Ms. Sands, who is also the U.S. president of FIABCI, a Paris-based international real estate federation with members in 60 countries, said she’s seen Swiss banks and buyers from Germany and the U.K. show particularly strong interest in the Atlanta area.
“They are looking at the U.S. as a safe haven, a good economy, coming here and getting good investments that will turn into great returns for them,” Ms. Sands said in a video interview.
Real Estate International has benefited from this trend, not necessarily in attracting more foreign buyers, but in getting new American clients who think that Ms. Sands’ international connections will fetch them a higher price for their property.
Although she welcomes the business, Ms. Sands said the perception that sellers can raise the price on foreign buyers because they already see Georgia as a discount is not realistic. Europeans are smart consumers who will, just like Americans, make sure they’re maximizing their dollars, however cheap they might have bought them.
As president of the U.S. branch of FIABCI, an organization founded in the 1950s to bring together professionals in real estate-related fields worldwide, Ms. Sands has worked hard throughout her one-year term to help U.S. buyers more easily reach the European market.
A main initiative of FIABCI is the World Congress, a yearly convention of international real estate professionals. The event’s international flair sealed Ms. Sands’ interest in the FIABCI after she got involved in 1987, the same year she started Real Estate International.
“It was almost like being at a mini United Nations where you had six languages being translated simultaneously,” said Ms. Sands, who emigrated as a teenager from Czechoslovakia in 1968.
She said FIABCI fed her appetite for operating a business with a decidedly international slant.
This year’s first worldwide conference will be held in Amsterdam in May, and the focus of the event will be an almost uncanny combination of issues fresh on the minds of Georgians: water management and how it relates to real estate.
Ms.
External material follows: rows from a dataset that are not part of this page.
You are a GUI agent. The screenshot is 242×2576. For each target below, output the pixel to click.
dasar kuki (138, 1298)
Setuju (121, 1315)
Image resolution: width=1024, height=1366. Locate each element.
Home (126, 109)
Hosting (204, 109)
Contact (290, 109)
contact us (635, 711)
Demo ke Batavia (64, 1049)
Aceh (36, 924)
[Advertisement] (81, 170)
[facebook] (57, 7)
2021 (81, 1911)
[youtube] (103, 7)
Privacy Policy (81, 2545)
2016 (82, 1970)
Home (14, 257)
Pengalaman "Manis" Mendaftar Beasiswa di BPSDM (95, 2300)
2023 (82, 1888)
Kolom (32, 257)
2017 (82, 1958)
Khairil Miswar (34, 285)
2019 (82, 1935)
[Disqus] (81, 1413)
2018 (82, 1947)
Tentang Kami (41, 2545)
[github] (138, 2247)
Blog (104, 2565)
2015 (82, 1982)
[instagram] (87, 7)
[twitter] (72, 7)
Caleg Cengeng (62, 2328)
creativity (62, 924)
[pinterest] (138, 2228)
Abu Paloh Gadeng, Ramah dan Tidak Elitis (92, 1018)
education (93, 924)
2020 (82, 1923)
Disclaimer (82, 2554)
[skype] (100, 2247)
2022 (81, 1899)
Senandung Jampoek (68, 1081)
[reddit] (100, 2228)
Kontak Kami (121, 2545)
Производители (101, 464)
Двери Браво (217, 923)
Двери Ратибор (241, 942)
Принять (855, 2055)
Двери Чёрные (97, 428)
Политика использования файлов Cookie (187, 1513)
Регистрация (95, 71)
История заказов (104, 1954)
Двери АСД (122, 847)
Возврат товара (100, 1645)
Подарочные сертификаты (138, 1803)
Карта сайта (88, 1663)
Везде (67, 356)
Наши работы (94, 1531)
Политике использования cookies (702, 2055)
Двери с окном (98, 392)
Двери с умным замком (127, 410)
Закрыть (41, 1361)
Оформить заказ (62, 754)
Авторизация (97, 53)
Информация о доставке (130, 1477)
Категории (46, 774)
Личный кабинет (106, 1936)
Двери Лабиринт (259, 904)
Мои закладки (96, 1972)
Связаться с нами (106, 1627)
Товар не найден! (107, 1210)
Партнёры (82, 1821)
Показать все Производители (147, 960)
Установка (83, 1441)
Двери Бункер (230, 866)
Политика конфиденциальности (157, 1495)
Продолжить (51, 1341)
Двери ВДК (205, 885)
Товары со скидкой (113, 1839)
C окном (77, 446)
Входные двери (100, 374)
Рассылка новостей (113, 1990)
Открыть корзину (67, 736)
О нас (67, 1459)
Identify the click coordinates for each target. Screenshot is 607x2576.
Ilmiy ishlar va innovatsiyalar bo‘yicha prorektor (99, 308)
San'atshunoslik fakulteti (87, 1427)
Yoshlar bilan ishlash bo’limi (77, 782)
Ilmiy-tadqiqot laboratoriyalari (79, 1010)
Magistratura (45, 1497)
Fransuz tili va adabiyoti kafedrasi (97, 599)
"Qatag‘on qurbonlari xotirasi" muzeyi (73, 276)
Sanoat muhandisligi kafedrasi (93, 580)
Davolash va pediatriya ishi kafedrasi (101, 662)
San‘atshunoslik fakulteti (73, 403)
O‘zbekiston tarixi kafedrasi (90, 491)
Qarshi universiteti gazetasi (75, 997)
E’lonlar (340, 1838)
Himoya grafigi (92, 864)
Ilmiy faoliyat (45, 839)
Sands said that Atlanta sellers who want to attract international buyers should get involved with the conference. FIABCI will market properties on its Web site and will even target specific countries for those who sign up.
If they use the tools available, sellers in Atlanta should have no problem, finding buyers, Ms. Sands said. She has progressively watched real estate trends in the Georgia capital, and she’s convinced that the city has a lot to offer, even in the midst of the current mortgage crisis.
“In spite of what the media is portraying, I think Atlanta is very strong,” she said, noting shopping developments in Atlanta’s Buckhead community, convenient air transport and low cost of living as factors that will keep drawing buyers, and not only from Europe.
As the Chinese economy grows, Ms. Sands predicts more Chinese investors will start buying here. And she’s already seen a drastic increase in Korean people building business complexes and churches, especially in the metro area’s northern suburbs.
Honolulu will host a FIABCI World Congress in October, after Ms. Sands’ presidency expires. She expects that a substantial number of Asians, Australians and New Zealanders will attend.